The action potential is a voltage pulse at one location on a cell membrane. How does it get transmitted along the cell membrane, and in particular down an axon, as a nerve impulse? The answer is that the changing voltage and electric fields affect the permeability of the adjacent cell membrane, so that the same process takes place there. The adjacent membrane depolarizes, affecting the membrane further down, and so on, as illustrated in this figure. Thus the action potential stimulated at one location triggers a nerve impulse that moves slowly (about 1 m/s) along the cell membrane.

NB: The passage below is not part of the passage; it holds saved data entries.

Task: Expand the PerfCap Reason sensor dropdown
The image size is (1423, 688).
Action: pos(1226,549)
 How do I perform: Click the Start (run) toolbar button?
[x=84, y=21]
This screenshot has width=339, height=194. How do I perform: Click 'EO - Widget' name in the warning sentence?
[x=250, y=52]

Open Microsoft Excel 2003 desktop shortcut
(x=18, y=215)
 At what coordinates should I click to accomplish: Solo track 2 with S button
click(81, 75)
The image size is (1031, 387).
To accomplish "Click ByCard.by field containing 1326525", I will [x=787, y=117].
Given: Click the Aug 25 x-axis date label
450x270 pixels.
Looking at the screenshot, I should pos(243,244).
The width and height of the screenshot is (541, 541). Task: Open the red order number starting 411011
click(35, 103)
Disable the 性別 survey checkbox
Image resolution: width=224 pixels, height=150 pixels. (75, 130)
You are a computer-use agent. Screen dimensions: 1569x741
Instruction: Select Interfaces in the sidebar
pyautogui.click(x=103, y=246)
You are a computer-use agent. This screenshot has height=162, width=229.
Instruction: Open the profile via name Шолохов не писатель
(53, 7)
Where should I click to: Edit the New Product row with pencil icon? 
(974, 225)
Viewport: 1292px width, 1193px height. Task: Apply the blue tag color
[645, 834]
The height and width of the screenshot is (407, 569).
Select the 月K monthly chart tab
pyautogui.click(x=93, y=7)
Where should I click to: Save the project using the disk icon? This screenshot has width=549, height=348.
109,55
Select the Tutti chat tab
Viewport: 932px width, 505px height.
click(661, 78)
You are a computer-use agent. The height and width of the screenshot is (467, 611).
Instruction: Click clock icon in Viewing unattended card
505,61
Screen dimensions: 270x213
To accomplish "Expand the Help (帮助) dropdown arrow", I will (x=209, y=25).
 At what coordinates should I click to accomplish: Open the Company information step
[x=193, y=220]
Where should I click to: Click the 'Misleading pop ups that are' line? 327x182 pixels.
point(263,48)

Some axons, like that in this figure, are sheathed with myelin, consisting of fat-containing cells. This figure shows an enlarged view of an axon having myelin sheaths characteristically separated by unmyelinated gaps (called nodes of Ranvier). This arrangement gives the axon a number of interesting properties. Since myelin is an insulator, it prevents signals from jumping between adjacent nerves (cross talk). Additionally, the myelinated regions transmit electrical signals at a very high speed, as an ordinary conductor or resistor would. There is no action potential in the myelinated regions, so that no cell energy is used in them.
There is an \(\text{IR}\) signal loss in the myelin, but the signal is regenerated in the gaps, where the voltage pulse triggers the action potential at full voltage. So a myelinated axon transmits a nerve impulse faster, with less energy consumption, and is better protected from cross talk than an unmyelinated one. Not all axons are myelinated, so that cross talk and slow signal transmission are a characteristic of the normal operation of these axons, another variable in the nervous system.
The degeneration or destruction of the myelin sheaths that surround the nerve fibers impairs signal transmission and can lead to numerous neurological effects. One of the most prominent of these diseases comes from the body’s own immune system attacking the myelin in the central nervous system—multiple sclerosis. MS symptoms include fatigue, vision problems, weakness of arms and legs, loss of balance, and tingling or numbness in one’s extremities (neuropathy). It is more apt to strike younger adults, especially females. Causes might come from infection, environmental or geographic affects, or genetics. At the moment there is no known cure for MS.
Most animal cells can fire or create their own action potential. Muscle cells contract when they fire and are often induced to do so by a nerve impulse. In fact, nerve and muscle cells are physiologically similar, and there are even hybrid cells, such as in the heart, that have characteristics of both nerves and muscles. Some animals, like the infamous electric eel (see this figure), use muscles ganged so that their voltages add in order to create a shock great enough to stun prey.